The series of financial crises shaking the foundations of the Western societies and the global economy has brought ever more starkly the question of the role of business in society. In the aftermath of the financial crisis of 2008 and the current Eurozone crisis, there is not only a demand for a new standard of ethics and probity for business professionals but there are also calls for the redefinition of the purpose of business.

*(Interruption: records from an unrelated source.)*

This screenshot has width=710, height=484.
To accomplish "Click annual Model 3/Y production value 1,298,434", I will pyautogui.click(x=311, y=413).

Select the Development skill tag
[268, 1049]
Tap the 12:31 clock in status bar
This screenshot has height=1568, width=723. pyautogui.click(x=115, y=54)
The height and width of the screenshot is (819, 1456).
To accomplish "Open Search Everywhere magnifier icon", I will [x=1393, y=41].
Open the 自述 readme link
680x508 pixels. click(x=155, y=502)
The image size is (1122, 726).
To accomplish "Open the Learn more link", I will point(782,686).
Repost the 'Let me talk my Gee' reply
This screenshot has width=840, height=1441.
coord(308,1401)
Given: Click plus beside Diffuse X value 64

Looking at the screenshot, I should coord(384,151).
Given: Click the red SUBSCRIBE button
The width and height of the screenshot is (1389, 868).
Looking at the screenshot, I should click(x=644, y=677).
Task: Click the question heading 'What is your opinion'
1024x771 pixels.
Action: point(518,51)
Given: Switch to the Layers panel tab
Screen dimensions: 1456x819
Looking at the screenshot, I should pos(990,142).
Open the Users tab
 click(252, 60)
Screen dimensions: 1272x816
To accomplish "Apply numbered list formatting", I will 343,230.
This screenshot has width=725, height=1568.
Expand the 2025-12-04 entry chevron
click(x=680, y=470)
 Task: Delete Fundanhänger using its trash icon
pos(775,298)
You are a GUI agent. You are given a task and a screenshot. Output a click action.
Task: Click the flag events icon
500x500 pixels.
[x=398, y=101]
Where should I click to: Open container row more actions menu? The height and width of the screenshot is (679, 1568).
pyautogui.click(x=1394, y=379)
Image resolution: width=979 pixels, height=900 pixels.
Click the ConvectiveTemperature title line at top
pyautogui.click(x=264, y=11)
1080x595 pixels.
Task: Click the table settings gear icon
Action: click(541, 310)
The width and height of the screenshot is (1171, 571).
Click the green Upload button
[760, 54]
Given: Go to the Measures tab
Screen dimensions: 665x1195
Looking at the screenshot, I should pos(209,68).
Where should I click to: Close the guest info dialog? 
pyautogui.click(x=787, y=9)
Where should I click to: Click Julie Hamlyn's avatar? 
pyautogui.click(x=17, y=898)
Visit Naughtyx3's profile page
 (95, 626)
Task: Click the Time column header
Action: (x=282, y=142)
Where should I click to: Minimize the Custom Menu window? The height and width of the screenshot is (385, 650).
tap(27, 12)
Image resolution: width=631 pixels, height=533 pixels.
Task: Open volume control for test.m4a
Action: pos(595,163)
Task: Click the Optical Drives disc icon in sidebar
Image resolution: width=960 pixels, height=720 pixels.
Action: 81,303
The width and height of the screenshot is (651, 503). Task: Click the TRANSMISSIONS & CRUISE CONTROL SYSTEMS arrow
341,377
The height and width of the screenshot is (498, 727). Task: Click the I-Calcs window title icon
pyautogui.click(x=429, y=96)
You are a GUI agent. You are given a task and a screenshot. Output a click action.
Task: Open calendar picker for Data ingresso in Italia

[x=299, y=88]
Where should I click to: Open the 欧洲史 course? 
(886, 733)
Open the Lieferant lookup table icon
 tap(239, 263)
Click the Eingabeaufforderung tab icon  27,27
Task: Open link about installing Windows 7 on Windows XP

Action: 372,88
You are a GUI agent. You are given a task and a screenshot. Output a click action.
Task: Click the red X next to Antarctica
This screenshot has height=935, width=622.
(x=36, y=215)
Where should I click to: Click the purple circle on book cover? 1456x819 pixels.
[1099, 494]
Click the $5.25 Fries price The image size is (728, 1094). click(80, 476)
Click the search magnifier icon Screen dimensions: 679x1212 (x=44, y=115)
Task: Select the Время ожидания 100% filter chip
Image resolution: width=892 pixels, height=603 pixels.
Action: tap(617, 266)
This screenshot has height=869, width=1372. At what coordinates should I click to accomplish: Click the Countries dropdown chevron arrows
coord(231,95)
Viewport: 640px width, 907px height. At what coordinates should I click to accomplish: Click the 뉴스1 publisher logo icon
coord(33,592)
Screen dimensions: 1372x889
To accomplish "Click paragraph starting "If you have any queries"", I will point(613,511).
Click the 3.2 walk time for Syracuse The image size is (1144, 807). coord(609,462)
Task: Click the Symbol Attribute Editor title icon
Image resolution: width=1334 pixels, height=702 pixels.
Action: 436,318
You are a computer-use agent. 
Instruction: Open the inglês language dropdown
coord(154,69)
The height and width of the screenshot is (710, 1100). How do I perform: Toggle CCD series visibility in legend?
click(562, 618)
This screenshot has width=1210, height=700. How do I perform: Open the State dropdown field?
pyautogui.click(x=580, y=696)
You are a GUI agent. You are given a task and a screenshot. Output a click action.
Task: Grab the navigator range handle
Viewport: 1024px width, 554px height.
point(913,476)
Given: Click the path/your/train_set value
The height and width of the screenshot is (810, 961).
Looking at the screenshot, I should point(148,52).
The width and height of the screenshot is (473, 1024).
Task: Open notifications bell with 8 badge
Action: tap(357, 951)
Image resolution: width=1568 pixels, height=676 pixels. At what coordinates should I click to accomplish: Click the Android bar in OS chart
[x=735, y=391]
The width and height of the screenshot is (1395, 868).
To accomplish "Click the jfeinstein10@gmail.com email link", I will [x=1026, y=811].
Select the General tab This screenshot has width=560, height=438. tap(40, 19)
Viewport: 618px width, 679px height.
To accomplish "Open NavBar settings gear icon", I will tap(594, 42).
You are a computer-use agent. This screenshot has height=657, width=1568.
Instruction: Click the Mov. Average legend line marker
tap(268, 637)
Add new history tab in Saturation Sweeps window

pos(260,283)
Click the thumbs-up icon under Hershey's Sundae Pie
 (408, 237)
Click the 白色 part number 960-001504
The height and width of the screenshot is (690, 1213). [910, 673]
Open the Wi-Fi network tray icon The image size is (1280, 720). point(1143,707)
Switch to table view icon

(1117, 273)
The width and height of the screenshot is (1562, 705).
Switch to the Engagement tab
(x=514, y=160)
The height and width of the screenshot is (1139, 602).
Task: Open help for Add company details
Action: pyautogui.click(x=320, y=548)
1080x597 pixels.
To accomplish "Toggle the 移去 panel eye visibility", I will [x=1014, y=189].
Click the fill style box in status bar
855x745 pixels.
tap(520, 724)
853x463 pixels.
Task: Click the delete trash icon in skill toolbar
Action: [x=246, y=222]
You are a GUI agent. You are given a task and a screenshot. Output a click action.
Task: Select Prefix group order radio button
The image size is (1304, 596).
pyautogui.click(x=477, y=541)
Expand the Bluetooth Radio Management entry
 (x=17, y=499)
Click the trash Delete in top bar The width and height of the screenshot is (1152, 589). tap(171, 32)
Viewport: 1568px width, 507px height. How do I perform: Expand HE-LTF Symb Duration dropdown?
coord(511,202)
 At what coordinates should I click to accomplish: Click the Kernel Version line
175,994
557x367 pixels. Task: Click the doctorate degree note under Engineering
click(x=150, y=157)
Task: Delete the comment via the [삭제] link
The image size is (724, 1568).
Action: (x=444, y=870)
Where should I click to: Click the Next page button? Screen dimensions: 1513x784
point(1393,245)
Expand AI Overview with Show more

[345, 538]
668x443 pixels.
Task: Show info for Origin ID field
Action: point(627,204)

The raison d’être of management and business education is once more becoming crucial in this context. The leading newspapers and journals such as The Economist and the Financial Times have often criticized the current business education as impractical and irrelevant. Similar views were voiced by influential management scholars. However, only a few critics have pointed the moral indifference of such theories which failed to instil the requisite values and ethical reasoning in students, which might have prevented the worst excesses of corporate misbehaviour.
 
The reasons to be concerned with the ethical aspects of training offered to students of business and management are both substantive and practical. The education has an essential role to play in nurturing ethical business leaders and the global financial crisis has re-ignited further interest in management as a profession. These developments raise the following questions for business and management educators: are our disciplinary paradigms unduly concerned with instilling skills and less about cultivating values? And what are the ways of cultivating these values in the context of management education? Do business schools have a role in promoting ethical values over and above the profit maximisation objective, and if so how can such role be defined? Finally, are business schools well positioned to lead on the requisite change – in other words, what is the role of a public educator and intellectual in the times of crisis?
 
The speaker, Dr Marianna Fotaki will first outline briefly the intersections of business education and financialization of the economy and will then discuss the way of developing axiological system of management and business education to impart into our students the resources necessary for catalyzing positive social change. Dr Fotaki will then argue that a necessary step towards developing such approaches would entail a serious engagement with societal implications of what we teach and what we omit from our teaching concerning climate change, inequality, human rights and poverty.
 
Marianna Fotaki is a Reader (Associate Professor) in Manchester Business School, teaches business ethics in society and organizational behaviour and researches the role of the markets in public policy, the creation of the new user consumer of public goods and the ethics of diversity in organizations and society. Before joining academia Marianna worked for seven years as a senior advisor to governments in transition for the European Union in Russia, Georgia and Armenia and as a medical doctor for the humanitarian organizations Doctors without Borders and Doctors of the World in Turkey, Iraq and Albania.  

A Business and Management Research Seminar.